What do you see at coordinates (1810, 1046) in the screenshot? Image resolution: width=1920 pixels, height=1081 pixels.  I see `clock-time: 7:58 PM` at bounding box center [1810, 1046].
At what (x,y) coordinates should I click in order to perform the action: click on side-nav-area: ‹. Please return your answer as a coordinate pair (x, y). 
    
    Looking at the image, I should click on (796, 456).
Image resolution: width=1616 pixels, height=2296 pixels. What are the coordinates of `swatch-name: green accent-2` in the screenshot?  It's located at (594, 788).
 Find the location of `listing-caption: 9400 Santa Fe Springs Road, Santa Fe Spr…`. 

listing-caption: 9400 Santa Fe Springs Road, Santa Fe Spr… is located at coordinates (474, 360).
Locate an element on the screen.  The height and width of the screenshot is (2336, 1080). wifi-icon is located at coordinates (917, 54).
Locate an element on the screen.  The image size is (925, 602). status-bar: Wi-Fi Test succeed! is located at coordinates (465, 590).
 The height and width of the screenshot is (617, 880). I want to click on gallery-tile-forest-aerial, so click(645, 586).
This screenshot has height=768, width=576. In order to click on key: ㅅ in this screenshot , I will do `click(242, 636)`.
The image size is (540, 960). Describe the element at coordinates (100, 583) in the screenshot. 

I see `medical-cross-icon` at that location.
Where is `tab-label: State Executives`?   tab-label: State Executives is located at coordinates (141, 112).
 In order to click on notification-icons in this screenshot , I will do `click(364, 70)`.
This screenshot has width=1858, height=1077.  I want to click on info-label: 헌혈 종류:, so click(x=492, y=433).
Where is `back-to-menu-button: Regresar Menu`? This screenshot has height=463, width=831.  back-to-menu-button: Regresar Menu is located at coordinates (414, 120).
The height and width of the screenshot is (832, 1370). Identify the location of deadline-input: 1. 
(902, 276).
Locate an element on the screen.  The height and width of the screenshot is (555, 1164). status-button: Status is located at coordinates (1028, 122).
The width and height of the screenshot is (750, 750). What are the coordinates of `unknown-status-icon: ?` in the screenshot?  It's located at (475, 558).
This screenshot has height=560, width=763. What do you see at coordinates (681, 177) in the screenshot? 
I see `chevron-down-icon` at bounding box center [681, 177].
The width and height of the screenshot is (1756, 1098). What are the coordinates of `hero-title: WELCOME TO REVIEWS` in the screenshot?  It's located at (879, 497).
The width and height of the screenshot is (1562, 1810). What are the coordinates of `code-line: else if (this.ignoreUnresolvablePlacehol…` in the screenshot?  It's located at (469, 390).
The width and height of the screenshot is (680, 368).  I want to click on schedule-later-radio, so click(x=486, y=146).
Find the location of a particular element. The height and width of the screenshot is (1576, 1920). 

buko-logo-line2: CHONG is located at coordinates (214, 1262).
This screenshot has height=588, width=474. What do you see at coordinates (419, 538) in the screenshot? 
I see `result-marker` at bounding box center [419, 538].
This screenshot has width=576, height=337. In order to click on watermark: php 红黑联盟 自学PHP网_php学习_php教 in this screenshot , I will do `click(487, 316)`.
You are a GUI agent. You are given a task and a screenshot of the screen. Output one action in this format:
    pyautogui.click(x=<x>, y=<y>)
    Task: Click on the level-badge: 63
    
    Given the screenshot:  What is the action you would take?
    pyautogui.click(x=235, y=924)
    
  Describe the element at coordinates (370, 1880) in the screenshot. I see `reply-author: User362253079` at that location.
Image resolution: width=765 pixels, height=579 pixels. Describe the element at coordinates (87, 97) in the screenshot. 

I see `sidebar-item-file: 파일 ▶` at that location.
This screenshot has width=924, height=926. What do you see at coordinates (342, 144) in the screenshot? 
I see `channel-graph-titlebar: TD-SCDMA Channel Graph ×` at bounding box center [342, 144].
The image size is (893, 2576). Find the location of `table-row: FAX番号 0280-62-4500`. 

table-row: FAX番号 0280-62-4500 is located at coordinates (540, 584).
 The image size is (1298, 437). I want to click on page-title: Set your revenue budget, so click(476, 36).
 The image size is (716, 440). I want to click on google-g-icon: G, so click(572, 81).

EXERCISE DETAILS: Render the listing above as a JSON array of strings, with each line as its own string and no blank lines.

SOLUTION FOR THIS EXERCISE:
[
  "What do you see at coordinates (1810, 1046) in the screenshot? Image resolution: width=1920 pixels, height=1081 pixels.  I see `clock-time: 7:58 PM` at bounding box center [1810, 1046].",
  "At what (x,y) coordinates should I click in order to perform the action: click on side-nav-area: ‹. Please return your answer as a coordinate pair (x, y). ",
  "    Looking at the image, I should click on (796, 456).",
  "Image resolution: width=1616 pixels, height=2296 pixels. What are the coordinates of `swatch-name: green accent-2` in the screenshot?  It's located at (594, 788).",
  " Find the location of `listing-caption: 9400 Santa Fe Springs Road, Santa Fe Spr…`. ",
  "listing-caption: 9400 Santa Fe Springs Road, Santa Fe Spr… is located at coordinates (474, 360).",
  "Locate an element on the screen.  The height and width of the screenshot is (2336, 1080). wifi-icon is located at coordinates (917, 54).",
  "Locate an element on the screen.  The image size is (925, 602). status-bar: Wi-Fi Test succeed! is located at coordinates (465, 590).",
  " The height and width of the screenshot is (617, 880). I want to click on gallery-tile-forest-aerial, so click(645, 586).",
  "This screenshot has height=768, width=576. In order to click on key: ㅅ in this screenshot , I will do `click(242, 636)`.",
  "The image size is (540, 960). Describe the element at coordinates (100, 583) in the screenshot. ",
  "I see `medical-cross-icon` at that location.",
  "Where is `tab-label: State Executives`?   tab-label: State Executives is located at coordinates (141, 112).",
  " In order to click on notification-icons in this screenshot , I will do `click(364, 70)`.",
  "This screenshot has width=1858, height=1077.  I want to click on info-label: 헌혈 종류:, so click(x=492, y=433).",
  "Where is `back-to-menu-button: Regresar Menu`? This screenshot has height=463, width=831.  back-to-menu-button: Regresar Menu is located at coordinates (414, 120).",
  "The height and width of the screenshot is (832, 1370). Identify the location of deadline-input: 1. ",
  "(902, 276).",
  "Locate an element on the screen.  The height and width of the screenshot is (555, 1164). status-button: Status is located at coordinates (1028, 122).",
  "The width and height of the screenshot is (750, 750). What are the coordinates of `unknown-status-icon: ?` in the screenshot?  It's located at (475, 558).",
  "This screenshot has height=560, width=763. What do you see at coordinates (681, 177) in the screenshot? ",
  "I see `chevron-down-icon` at bounding box center [681, 177].",
  "The width and height of the screenshot is (1756, 1098). What are the coordinates of `hero-title: WELCOME TO REVIEWS` in the screenshot?  It's located at (879, 497).",
  "The width and height of the screenshot is (1562, 1810). What are the coordinates of `code-line: else if (this.ignoreUnresolvablePlacehol…` in the screenshot?  It's located at (469, 390).",
  "The width and height of the screenshot is (680, 368).  I want to click on schedule-later-radio, so click(x=486, y=146).",
  "Find the location of a particular element. The height and width of the screenshot is (1576, 1920). ",
  "buko-logo-line2: CHONG is located at coordinates (214, 1262).",
  "This screenshot has height=588, width=474. What do you see at coordinates (419, 538) in the screenshot? ",
  "I see `result-marker` at bounding box center [419, 538].",
  "This screenshot has width=576, height=337. In order to click on watermark: php 红黑联盟 自学PHP网_php学习_php教 in this screenshot , I will do `click(487, 316)`.",
  "You are a GUI agent. You are given a task and a screenshot of the screen. Output one action in this format:",
  "    pyautogui.click(x=<x>, y=<y>)",
  "    Task: Click on the level-badge: 63",
  "    Given the screenshot:  What is the action you would take?",
  "    pyautogui.click(x=235, y=924)",
  "  Describe the element at coordinates (370, 1880) in the screenshot. I see `reply-author: User362253079` at that location.",
  "Image resolution: width=765 pixels, height=579 pixels. Describe the element at coordinates (87, 97) in the screenshot. ",
  "I see `sidebar-item-file: 파일 ▶` at that location.",
  "This screenshot has width=924, height=926. What do you see at coordinates (342, 144) in the screenshot? ",
  "I see `channel-graph-titlebar: TD-SCDMA Channel Graph ×` at bounding box center [342, 144].",
  "The image size is (893, 2576). Find the location of `table-row: FAX番号 0280-62-4500`. ",
  "table-row: FAX番号 0280-62-4500 is located at coordinates (540, 584).",
  " The image size is (1298, 437). I want to click on page-title: Set your revenue budget, so click(476, 36).",
  " The image size is (716, 440). I want to click on google-g-icon: G, so click(572, 81)."
]